According to recent speculation, the next generation iPhone could include a revolutionary approach to photography.
One of the many projects that Steve Jobs had the intention to develop focused on photography.
The iPhone 4S contributed to the project of technological revolution that the former Apple CEO envisioned before his passing as the latest smartphone from Apple shows real changes in photography including the facial recognition system, taking pictures in HDR, the high-speed taking pictures and video recording with an 8 MP sensor which provides outstanding quality.
However, it is still far from Jobs’ plans and dreams, who aimed much higher.
An excerpt from the book Inside Apple by Adam Lashinsky shows that the tech genius has expressed great interest in Lytro, a company specializing in photography, and even met discussed with Ren Ng, the CEO of Lytro, a few months before his death.

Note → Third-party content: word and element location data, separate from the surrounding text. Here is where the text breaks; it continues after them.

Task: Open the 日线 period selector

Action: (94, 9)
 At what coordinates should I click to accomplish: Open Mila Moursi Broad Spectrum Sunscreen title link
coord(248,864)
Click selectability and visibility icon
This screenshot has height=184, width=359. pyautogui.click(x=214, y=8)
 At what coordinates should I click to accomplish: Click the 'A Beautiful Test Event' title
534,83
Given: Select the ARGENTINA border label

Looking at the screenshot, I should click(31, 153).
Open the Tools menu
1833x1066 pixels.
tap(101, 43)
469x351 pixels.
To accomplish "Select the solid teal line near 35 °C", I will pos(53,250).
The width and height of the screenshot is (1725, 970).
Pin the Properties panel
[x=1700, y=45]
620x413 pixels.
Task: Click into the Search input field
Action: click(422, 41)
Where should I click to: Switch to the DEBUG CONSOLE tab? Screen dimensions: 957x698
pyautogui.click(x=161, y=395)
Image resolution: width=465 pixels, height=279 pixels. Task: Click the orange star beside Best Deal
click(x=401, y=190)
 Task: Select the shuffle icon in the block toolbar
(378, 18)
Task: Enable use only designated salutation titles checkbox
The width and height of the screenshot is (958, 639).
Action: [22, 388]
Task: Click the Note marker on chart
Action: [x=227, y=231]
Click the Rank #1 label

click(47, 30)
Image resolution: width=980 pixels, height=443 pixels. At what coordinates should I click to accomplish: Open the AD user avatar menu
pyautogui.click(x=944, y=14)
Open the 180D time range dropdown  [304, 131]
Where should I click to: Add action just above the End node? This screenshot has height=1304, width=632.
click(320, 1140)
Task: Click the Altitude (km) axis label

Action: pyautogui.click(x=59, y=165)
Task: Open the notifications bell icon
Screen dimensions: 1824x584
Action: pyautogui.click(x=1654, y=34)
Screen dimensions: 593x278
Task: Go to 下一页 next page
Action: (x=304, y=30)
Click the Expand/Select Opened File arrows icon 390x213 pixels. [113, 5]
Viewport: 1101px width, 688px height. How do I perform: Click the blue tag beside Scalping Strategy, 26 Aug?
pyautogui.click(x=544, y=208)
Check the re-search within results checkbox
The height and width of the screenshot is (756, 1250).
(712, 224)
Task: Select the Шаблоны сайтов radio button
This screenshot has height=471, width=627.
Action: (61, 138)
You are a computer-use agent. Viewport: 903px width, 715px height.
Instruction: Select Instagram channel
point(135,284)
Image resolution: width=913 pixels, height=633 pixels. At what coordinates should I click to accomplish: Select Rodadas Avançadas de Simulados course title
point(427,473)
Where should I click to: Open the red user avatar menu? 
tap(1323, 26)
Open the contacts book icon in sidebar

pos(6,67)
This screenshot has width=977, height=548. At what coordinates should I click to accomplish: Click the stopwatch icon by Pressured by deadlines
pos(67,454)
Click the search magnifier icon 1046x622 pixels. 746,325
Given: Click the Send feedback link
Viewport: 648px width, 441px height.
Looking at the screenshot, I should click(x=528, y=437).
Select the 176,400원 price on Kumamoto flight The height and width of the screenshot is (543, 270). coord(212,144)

Ren Ng is a graduate of Stanford University who has invented a new process to capture images. The technology offered by Lytro captures all light fields at all levels, without the need to focus or to assign this task to the device.
Images captured with the camera can be edited later on the computer and there the user will be able to focus on the person or the object. The photos are also never blurred.
The technology was named Innovation of the Year by Popular Science in 2011.
Tech site computerworld.com has come up with a list of the most interesting features the Lytro camera includes. These are:
- Since it is a “light field” camera, Lytro can record the amount of light traveling in every direction through every point in space.
- It eliminates the delay needed when taking digital photios because the focusing takes place after clicking the shutter.
- The focal point can be edited between 3.5 inches to infinity.
- It features an 8x zoom lens.
- Lytro allows users to adjust the focus of their photos after the picture has been taken.
- The camera is built from a multitude of micro lenses that fracture the image into thousands of light particles and then unite the data in a single picture.